When you pick a password, even using the fairly secure means above, you are unlikely to have an even character distribution. That is, some characters will be much less likely than others. To give some perspective, there are 26 lowercase alphas, the same uppercase, 10 numerical digits, 32 punctuation marks, and the space. How much punctuation do you generally put in your passwords? Especially the obscure punctuation like '{' or '\' or '~', or '"' will be used rarely. So, it seems reasonable that many of the brute-force attacks will avoid such characters because they are so uncommon even in non-dictionary passwords. If you use these less common characters, it will take longer for them to find your password.

If you use them in proper proportion, the search space crackers must cover widens up a great deal (it increases the base of the exponent by a substantial factor, and this is taken to the power of around 8... a noticeable improvement!). As pointed out above, if an administrator requires passwords to be very close to even, that would shrink the search space down again (though if done with a reasonable degree of leeway, it would be excluding a very small fraction of search space in doing so); but here I'm talking about actual passwords that you pick. There are several ways to do devise a suitably punctuation-laden password:

Remembering the punctuation

If you are using an abbreviated phrase, pick one which includes punctuation, or words that can be concisely represented as symbols. Try to use this to get reasonably close to proportional representation of characters:

  • Invention is ninety-nine percent perspiration, one percent inspiration
    I=n-n%P,o%I
    Note the non-usage of 99% literally, which would be too attractive to a dictionary, and the capitalization of nouns. Having capitals that are not the first character helps.
  • Sir, at long last: do you have no dignity?
    S,@ll:dyh0D?
    zero for 'no'. Including a trailing end-mark is debatable. This one is a little short on capital letters and numbers, but it's doing okay on punctuation. Do not be afraid of the double letter.

To aid in this, it may help to think of some word mappings to punctuation. If you play roguelike games (e.g. nethack, adom), punctuation already has lots of additional meaning for you, but these meanings are not optimized for constructing meaningful phrases. More useful would be a shorthand created for this purpose:

  • @ I, me (borrowed from said games)
  • ? question, ask, debate, thought...
  • ! aha! surprised, realized, resolved, fought
  • * star; words associated with 'Star' as a tarot card
  • ~ 'well' or any other ambivalence
  • # sharp, hash, textile, pound
  • ` grave (this is the grave accent)
  • etc.

If you have a hard time remembering your entries as a mapping from character to concept, don't worry; you'll mainly be doing the reverse, easier mapping. That is, though any character could have many ideas it stands for, there are not so many characters an idea could be represented by.

Key Shifting

If your pass phrase does not have many numbers or punctuation marks in it, you can shuffle the keyboard around somehow. This would be pathetic encryption on a message, but as a method to expand the search space of passwords, it works admirably. How could you shuffle the keyboard?
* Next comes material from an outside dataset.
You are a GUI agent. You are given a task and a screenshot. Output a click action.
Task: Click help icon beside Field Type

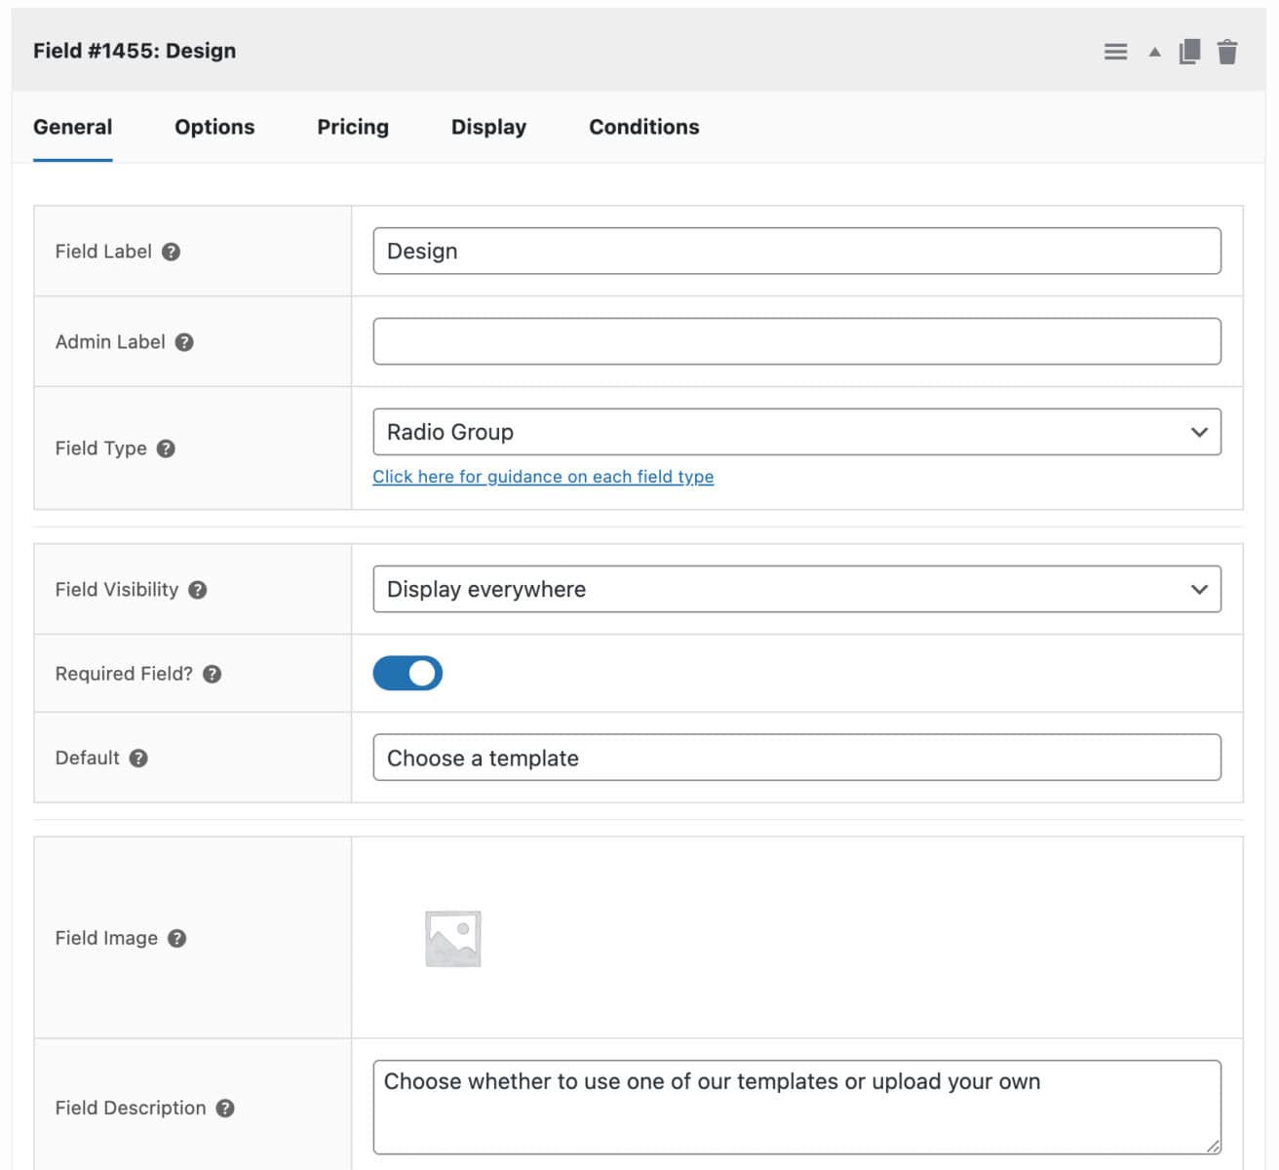pyautogui.click(x=166, y=449)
  • Push everything three keys to the right. 'a' becomes 'f', but more importantly 'p' becomes '\'.
  • Roll the keyboard up-left or up-right one.This is easiest for those who can touch-type; just use 'qwer' and 'uiop' as your home row. This gives a lot of numbers and the number-based punctuation.
  • Roll the keyboard one more every character. 'asdfgh' would become 'aw3vgy'. This is not so easy.
  • Reflect the keyboard. That is, look at the space between y, u, h, and j on a standard qwerty. Reflect your character across this point. 'z' becomes '=' and 'x' becomes '-'; 'm' becomes '6'. This may be a bit of a pain in the neck, but it does hit a lot of the more obscure characters. So, it is usable for passwords that are both important and do not need to be entered often.

Shifts

You should have about half your password typed with the shift key down. Doesn't matter whether it's a letter or not. Alternating isn't particularly strong, but it's better than nothing. You could instead follow the stress of the phrase, or capitalize the nouns as I suggested. This should come naturally to German speakers.

Really long passwords

If the maximum number of characters in the password is large, use your room! You can deal with a small character set and even sticking with proper english words if you use enough of them. If you use a complete sentence, it'll mean something, which will help keep it memorable. Just don't pick famous sentences for this.